:: Raw records

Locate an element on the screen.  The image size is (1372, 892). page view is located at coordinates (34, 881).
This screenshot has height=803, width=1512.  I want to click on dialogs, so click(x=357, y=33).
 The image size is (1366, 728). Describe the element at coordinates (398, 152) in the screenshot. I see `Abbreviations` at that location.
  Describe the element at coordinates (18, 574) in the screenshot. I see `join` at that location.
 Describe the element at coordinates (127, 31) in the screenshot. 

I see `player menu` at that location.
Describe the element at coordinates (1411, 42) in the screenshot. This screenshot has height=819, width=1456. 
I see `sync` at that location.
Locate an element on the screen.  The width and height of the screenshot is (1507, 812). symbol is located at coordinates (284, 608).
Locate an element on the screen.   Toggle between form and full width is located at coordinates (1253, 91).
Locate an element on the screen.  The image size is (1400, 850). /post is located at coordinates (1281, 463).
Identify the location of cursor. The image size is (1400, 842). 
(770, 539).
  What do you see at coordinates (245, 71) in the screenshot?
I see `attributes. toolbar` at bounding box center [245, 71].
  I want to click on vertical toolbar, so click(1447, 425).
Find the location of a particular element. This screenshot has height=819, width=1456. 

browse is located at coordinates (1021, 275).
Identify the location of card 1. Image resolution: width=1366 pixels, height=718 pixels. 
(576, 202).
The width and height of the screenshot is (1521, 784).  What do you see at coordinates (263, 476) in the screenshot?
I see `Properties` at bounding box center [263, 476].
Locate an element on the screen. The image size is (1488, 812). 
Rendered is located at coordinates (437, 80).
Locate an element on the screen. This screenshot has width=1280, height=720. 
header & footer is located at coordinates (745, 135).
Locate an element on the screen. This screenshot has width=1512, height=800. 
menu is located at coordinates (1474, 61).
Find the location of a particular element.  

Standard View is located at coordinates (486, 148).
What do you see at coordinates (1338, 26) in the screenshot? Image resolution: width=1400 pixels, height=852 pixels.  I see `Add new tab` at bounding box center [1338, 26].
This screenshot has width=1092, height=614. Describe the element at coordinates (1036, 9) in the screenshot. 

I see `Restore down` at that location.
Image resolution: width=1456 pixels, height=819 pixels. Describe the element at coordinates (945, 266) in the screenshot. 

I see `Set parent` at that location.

::::

Given request
Set out the records above as a numbered list, with the blank lines omitted.

Answer to this task
1. Locate an element on the screen.  The image size is (1372, 892). page view is located at coordinates (34, 881).
2. This screenshot has height=803, width=1512.  I want to click on dialogs, so click(x=357, y=33).
3.  The image size is (1366, 728). Describe the element at coordinates (398, 152) in the screenshot. I see `Abbreviations` at that location.
4.   Describe the element at coordinates (18, 574) in the screenshot. I see `join` at that location.
5.  Describe the element at coordinates (127, 31) in the screenshot. 
6. I see `player menu` at that location.
7. Describe the element at coordinates (1411, 42) in the screenshot. This screenshot has height=819, width=1456. 
8. I see `sync` at that location.
9. Locate an element on the screen.  The width and height of the screenshot is (1507, 812). symbol is located at coordinates (284, 608).
10. Locate an element on the screen.   Toggle between form and full width is located at coordinates (1253, 91).
11. Locate an element on the screen.  The image size is (1400, 850). /post is located at coordinates (1281, 463).
12. Identify the location of cursor. The image size is (1400, 842). 
13. (770, 539).
14.   What do you see at coordinates (245, 71) in the screenshot?
15. I see `attributes. toolbar` at bounding box center [245, 71].
16.   I want to click on vertical toolbar, so click(1447, 425).
17. Find the location of a particular element. This screenshot has height=819, width=1456. 
18. browse is located at coordinates (1021, 275).
19. Identify the location of card 1. Image resolution: width=1366 pixels, height=718 pixels. 
20. (576, 202).
21. The width and height of the screenshot is (1521, 784).  What do you see at coordinates (263, 476) in the screenshot?
22. I see `Properties` at bounding box center [263, 476].
23. Locate an element on the screen. The image size is (1488, 812). 
24. Rendered is located at coordinates (437, 80).
25. Locate an element on the screen. This screenshot has width=1280, height=720. 
26. header & footer is located at coordinates (745, 135).
27. Locate an element on the screen. This screenshot has width=1512, height=800. 
28. menu is located at coordinates (1474, 61).
29. Find the location of a particular element.  
30. Standard View is located at coordinates (486, 148).
31. What do you see at coordinates (1338, 26) in the screenshot? Image resolution: width=1400 pixels, height=852 pixels.  I see `Add new tab` at bounding box center [1338, 26].
32. This screenshot has width=1092, height=614. Describe the element at coordinates (1036, 9) in the screenshot. 
33. I see `Restore down` at that location.
34. Image resolution: width=1456 pixels, height=819 pixels. Describe the element at coordinates (945, 266) in the screenshot. 
35. I see `Set parent` at that location.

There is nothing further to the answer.